A service connection with either CoS1, or CoS2 has one priority/drop
eligible flow which can be monitored pro-active or on-demand with a single
frame/packet loss measurement.

A service connection with CoS4 has one priority/drop eligible flow which can
be monitored on-demand with a single frame/packet loss measurement mechanism
capable to monitor drop eligible frames/packets.

A service connection with CoS3 has one two priority/drop eligible flows, of
which the non-drop eligible flow can be monitored pro-active or on-demand
with a a single frame/packet loss measurement, while the drop eligible flow
can be monitored on-demand with a second frame/packet loss measurement
capable to monitor drop eligible frames/packets.


Tunnel connections carry an aggregate of service connections and can carry
as such a mix of CoS1, CoS2, CoS3 and CoS4 traffic. Frame/packet loss
measurements in tunnel connections can be performed on the lowest CIR
priority active in the tunnel. Due to strict priority, CIR traffic in the
lowest CIR priorirty level will be lost before CIR traffic in higher
priority levels will be lost. The loss of CIR traffic in a tunnel is used as
a SD trigger for protection of groups of service connections (1:1 CL-SNCG/I
protection).

Besides detecting frame/packet loss in a tunnel connection to trigger
protection switching and in a service connection to verify the SLA, it would
be helpful to report drop of CIR traffic in the queues at the ingress of a
physical media link.
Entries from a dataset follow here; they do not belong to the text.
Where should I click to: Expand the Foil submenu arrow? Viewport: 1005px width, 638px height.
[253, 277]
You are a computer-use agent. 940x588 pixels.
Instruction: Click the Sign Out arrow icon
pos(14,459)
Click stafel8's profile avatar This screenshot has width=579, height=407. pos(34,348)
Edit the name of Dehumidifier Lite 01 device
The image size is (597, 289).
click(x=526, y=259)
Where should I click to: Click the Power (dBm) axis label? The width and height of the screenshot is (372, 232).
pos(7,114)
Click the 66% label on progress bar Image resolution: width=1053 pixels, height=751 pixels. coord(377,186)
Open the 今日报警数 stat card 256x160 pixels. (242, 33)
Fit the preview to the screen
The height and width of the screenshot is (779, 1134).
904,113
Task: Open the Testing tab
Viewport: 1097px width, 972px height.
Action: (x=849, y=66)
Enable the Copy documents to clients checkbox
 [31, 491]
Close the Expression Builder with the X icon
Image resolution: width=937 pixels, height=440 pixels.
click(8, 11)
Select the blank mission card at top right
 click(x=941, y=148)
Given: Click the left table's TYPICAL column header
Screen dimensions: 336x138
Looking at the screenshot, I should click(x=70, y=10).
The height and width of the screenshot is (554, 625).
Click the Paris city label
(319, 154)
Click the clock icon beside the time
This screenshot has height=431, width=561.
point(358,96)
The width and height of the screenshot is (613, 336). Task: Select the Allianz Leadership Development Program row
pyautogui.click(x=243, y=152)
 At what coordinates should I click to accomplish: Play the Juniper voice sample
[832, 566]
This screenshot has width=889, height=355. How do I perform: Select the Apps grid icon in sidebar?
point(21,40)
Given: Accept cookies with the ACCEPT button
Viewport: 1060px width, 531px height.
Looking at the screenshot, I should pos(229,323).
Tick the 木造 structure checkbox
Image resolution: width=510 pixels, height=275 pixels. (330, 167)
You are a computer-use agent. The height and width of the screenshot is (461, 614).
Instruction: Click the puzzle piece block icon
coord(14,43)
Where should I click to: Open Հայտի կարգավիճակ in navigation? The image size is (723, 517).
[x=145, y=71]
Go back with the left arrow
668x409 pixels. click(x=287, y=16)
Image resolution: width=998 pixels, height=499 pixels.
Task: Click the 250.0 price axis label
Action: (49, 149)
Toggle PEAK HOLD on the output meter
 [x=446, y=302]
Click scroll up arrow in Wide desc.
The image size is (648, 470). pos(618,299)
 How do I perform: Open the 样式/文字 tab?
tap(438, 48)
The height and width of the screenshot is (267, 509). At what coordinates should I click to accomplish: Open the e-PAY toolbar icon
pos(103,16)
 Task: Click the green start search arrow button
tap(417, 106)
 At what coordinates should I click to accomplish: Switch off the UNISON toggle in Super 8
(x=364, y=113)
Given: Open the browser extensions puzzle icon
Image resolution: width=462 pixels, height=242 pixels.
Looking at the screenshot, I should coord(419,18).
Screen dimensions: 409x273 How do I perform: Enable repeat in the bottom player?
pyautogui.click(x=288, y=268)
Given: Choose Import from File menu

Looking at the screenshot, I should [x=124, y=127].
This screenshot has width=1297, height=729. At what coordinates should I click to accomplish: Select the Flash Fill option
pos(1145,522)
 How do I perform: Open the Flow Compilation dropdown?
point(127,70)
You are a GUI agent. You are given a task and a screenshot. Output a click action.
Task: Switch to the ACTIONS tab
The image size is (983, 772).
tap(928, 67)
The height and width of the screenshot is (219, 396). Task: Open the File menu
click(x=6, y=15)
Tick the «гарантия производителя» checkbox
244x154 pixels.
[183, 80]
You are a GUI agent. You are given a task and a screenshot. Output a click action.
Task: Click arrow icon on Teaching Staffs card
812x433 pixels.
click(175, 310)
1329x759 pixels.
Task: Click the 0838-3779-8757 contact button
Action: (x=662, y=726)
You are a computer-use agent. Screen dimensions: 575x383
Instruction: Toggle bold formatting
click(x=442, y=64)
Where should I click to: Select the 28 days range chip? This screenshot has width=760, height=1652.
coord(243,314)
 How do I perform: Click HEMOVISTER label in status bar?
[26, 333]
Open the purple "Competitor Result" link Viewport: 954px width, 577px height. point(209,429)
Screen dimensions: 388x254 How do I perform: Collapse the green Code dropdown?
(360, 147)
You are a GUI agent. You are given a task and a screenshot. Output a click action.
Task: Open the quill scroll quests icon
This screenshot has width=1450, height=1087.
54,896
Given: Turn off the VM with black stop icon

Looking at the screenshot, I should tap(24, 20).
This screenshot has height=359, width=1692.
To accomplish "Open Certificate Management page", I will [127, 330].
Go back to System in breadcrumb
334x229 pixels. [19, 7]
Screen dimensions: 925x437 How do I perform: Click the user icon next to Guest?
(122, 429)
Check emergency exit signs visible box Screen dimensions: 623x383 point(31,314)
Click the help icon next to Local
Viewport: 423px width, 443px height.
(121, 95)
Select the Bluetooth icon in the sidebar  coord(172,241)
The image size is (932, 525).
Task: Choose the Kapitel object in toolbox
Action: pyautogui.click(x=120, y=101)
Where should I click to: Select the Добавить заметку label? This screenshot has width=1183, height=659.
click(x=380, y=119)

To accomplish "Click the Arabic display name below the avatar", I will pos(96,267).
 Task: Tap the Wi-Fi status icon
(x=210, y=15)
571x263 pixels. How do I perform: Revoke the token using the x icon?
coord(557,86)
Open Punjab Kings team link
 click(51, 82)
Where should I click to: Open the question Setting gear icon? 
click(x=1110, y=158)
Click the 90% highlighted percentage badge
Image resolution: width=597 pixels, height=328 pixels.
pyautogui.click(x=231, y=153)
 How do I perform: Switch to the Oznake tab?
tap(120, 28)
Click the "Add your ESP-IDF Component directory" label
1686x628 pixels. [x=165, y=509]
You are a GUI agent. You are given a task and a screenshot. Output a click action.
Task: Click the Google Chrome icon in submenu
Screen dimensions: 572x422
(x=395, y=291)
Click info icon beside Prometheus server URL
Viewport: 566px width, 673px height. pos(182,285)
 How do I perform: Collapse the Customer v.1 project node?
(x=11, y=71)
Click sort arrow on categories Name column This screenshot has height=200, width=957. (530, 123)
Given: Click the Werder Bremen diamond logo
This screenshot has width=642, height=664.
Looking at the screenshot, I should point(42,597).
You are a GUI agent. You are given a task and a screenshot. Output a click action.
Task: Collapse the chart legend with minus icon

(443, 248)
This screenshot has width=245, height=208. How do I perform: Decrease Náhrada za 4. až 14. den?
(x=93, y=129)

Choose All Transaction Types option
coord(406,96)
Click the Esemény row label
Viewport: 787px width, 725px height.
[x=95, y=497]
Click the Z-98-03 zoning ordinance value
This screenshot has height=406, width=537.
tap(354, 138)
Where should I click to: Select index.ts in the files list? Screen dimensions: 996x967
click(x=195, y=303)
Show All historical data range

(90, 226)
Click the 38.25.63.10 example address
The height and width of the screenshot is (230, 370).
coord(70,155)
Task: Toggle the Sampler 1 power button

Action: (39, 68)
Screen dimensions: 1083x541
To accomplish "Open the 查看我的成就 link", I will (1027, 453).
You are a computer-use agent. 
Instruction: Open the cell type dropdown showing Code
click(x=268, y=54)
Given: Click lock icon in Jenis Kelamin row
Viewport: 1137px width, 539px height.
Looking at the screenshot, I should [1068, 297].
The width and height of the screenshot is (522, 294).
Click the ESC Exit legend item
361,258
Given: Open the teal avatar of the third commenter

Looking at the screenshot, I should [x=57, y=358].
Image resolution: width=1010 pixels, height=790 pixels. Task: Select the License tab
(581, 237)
Reporting from the Queues at the link ingress point
provides direct fault localization information (for a congested link) and is
a trigger to check the traffic engineering status of the link... it seems
that there is a mistake made.

Finally, the loss of frames/packets due to bit errors on the physical link
(detected via FCS error check) should be reported as it provides direct
fault localisation information for non-congestion errors.

Regards,
Maarten


-----Original Message-----
From: Alexander Vainshtein [mailto:Alexander.Vainshtein@ecitele.com]
Sent: dinsdag 10 november 2009 14:24
To: Maarten Vissers
Cc: mpls-tp@ietf.org
Subject: RE: [mpls-tp] Impossible requirements in the MPLS-TP OAM
requirements draft? (was: Concerns regarding
draft-frost-mpls-tp-loss-delay-00)


Maarten,
Lots of thanks for relaying a valuable operator input.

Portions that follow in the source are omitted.